I bet Mario’s announcement boosts the S&P back up a bit.
Financial repression in foreign currency regimes tends to make US assets seem a better investment – apparently even for US listed corporates that rely on growth elsewhere.
If the S&P shows some legs in the next few weeks only to plateau at a lower high, that would be a good sign to add some bets to the short side. Note that a more dovish fed will always add a temporary bump upwards, but it won’t always have the V effect it did last January.
I have read that there is no solid evidence that the Fed has the ability to improve economic growth in a meaningful way. If this is true it is darn sad because they obviously harm certain people and benefit others which should not be allowed for an unelected, opaque body.

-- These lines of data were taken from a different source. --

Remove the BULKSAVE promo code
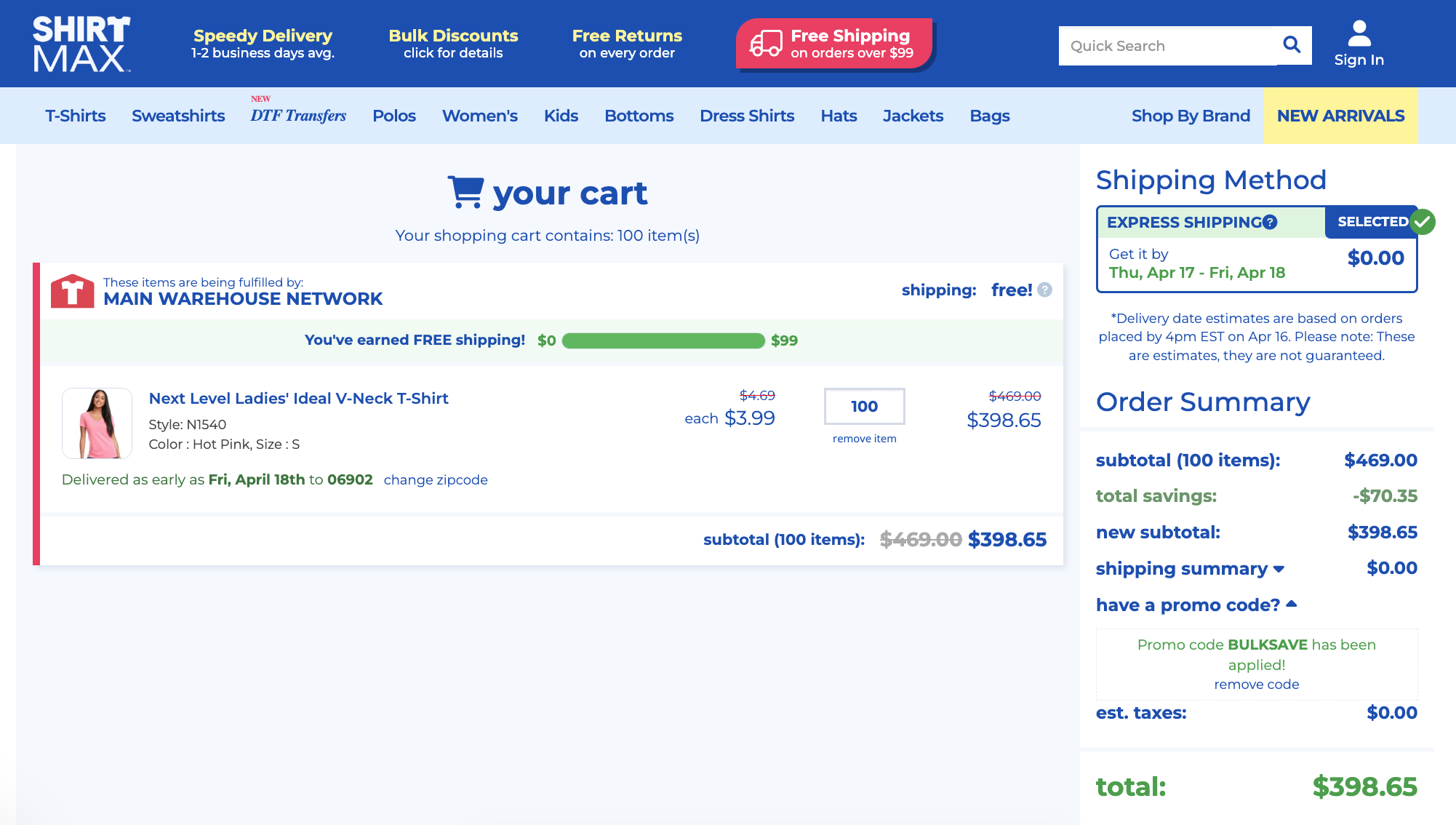 (1256, 685)
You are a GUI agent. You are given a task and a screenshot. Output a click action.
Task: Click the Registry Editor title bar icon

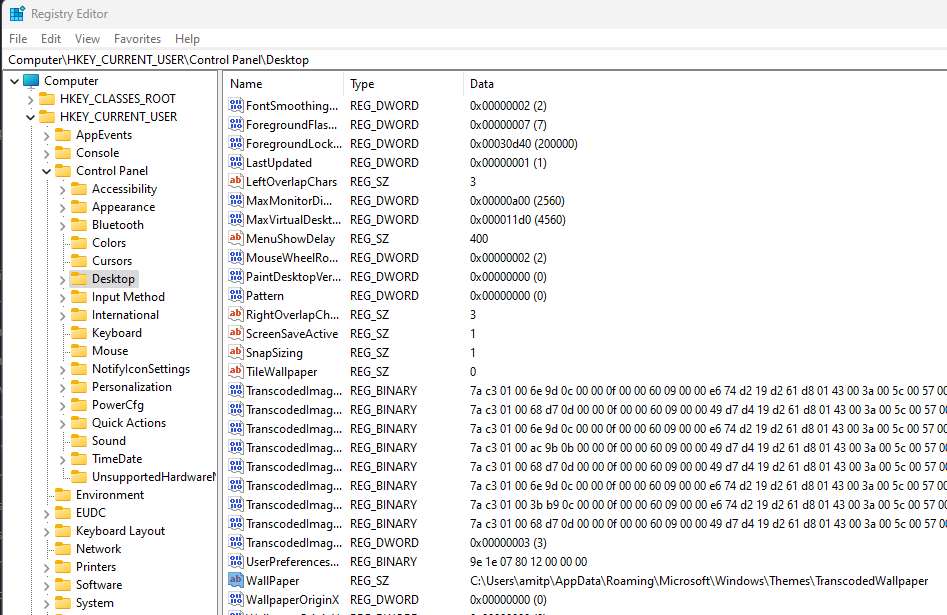(17, 14)
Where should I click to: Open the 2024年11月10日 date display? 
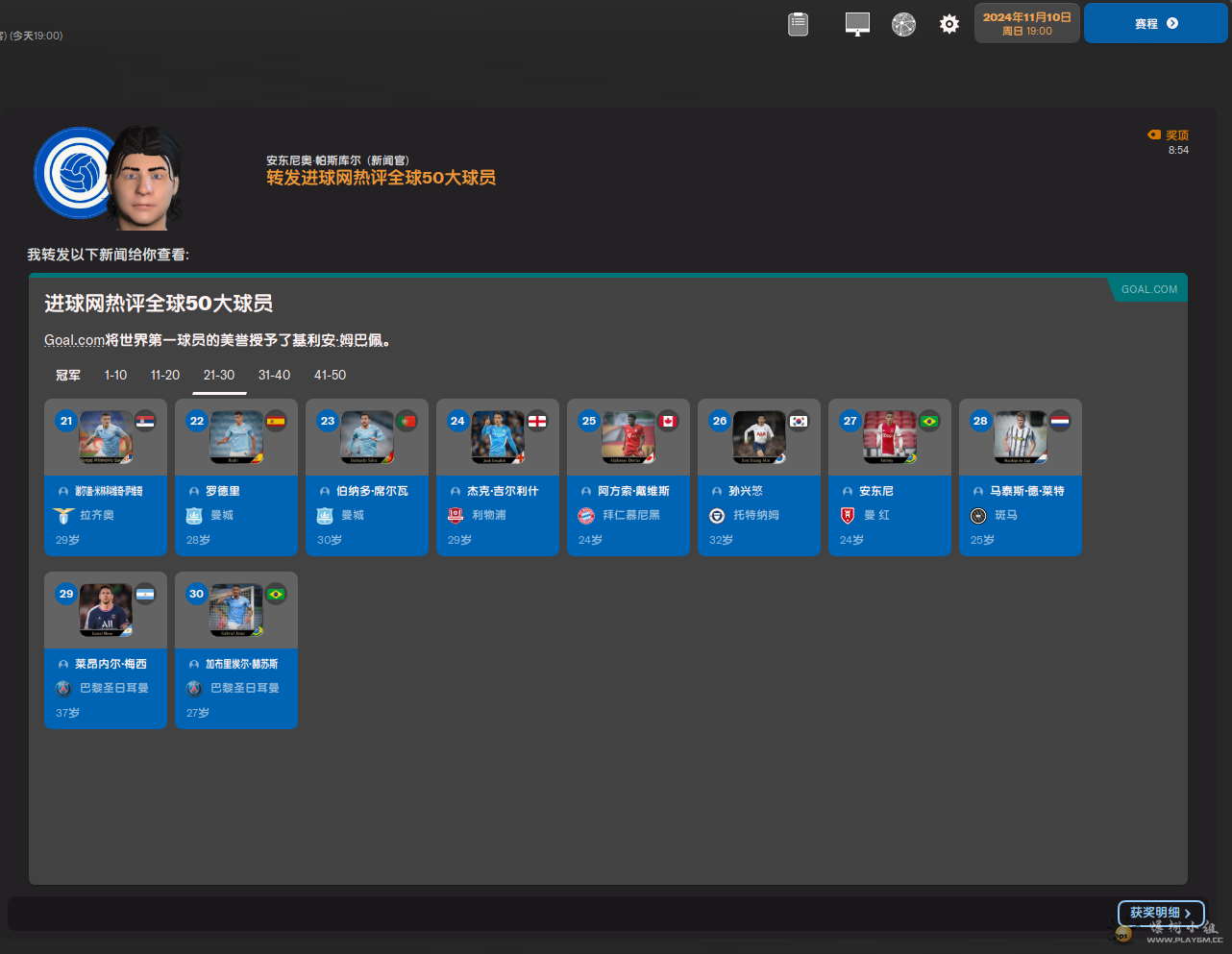tap(1026, 23)
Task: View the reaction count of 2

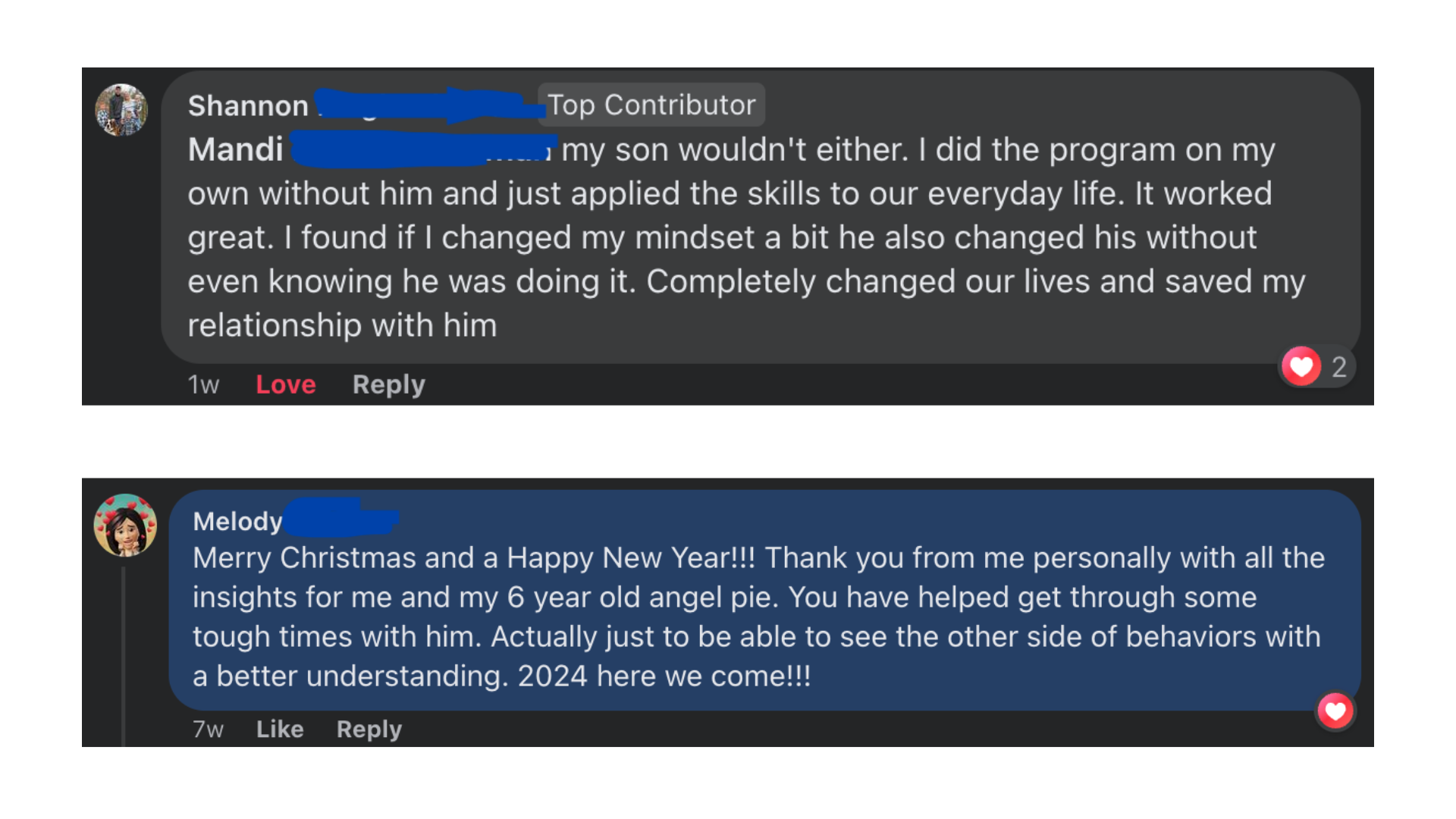Action: pos(1338,367)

I’ve always felt that the “whatever it takes” comment was not for the health of the Euro, but another Italian Banker bankrupting others to keep his country from being forced to modify its culture. They will never pay taxes, aggressively collect taxes, fail to bail out the other bankers, or live within their means. And because they’re “to big to fail” the guys in Brussels will continue to kick the can down the road to keep from having to fix the problem.
I’ll reveal to you one of Europe’s dirty little secrets: “fiscally conservative” Germany is not merely 100% onboard with the ECB policies but has benefited enormously from it, just like everybody else.
German companies have not merely been flooded with dirt cheap credit, but have received further blessings in form of much inflated export markets (especially in countries like Spain and Portugal) and a large network of vendors ready and willing to work at rice paper thin margins for them (especially in countries like Austria and Italy). ECB monetary policies made all of this possible.
However it has been very popular in German political circles to blast both the ECB and the governments of countries like Italy and Spain for those same policies successive German governments (mostly headed by the modern-day Gang of Four, starring Angela Merkel in the role of Jiang Qing) enthusiastically approved because it benefited their export-driven economy immensely. Always remember Trichet and Draghi weren’t all-powerful dictators: they were merely head bureaucrats tasked with implementing the monetary policies decided by the European Council, where the ultimate power resides.
Now German politics are starting to change, with the change driven by rot from the inside and a general “quiet riot” of the bagholders. The Gang of Four is quietly heading for the exits, albeit they’d deserve fully well a struggle session, if nothing else for their revolting hypocrisy. It will be interesting to see how things evolve, but I am not holding my breath.
Calling Merkel Jiang Qing is a bit harsh. The rest I more or less agree with. I wouldn’t be surprised if a lot of the current dissatisfaction with the EU is based on dissatisfaction with the Germans. For years, the Germans have benefitted from EU largess and exported their way to becoming the largest economy in Europe while most of the rest of the EU piled on debt to buy stuff. Then the Germans were nervy enough to tell Southern Europe to keep to their austerity program.
It is no wonder a lot of Europeans are looking at present day Germany like pre WWI Germany, busy throwing their weight around.
90 years ago we had a decade of Central Banker supremacy too. Whey they failed to get the global economy going the Generals took over. I fear we are going to see a similar shift in policy. Hong Kong or Taiwan the new flash point or Kashmir? Plenty of places will serve to get the show started and big wars have a way of cancelling a lot of debt.
It’s Traditional.
But not so big that A-birds fly, and rulers also lose. And also restricted by more limited fossil fuel. Need “right-sized” wars, and mostly using just troops and bullets, as practiced now in Africa, and parts of ME?
Visa Ceo Kelly said, everyone doing great except U.K. A no deal Brexit? A no deal Brexit!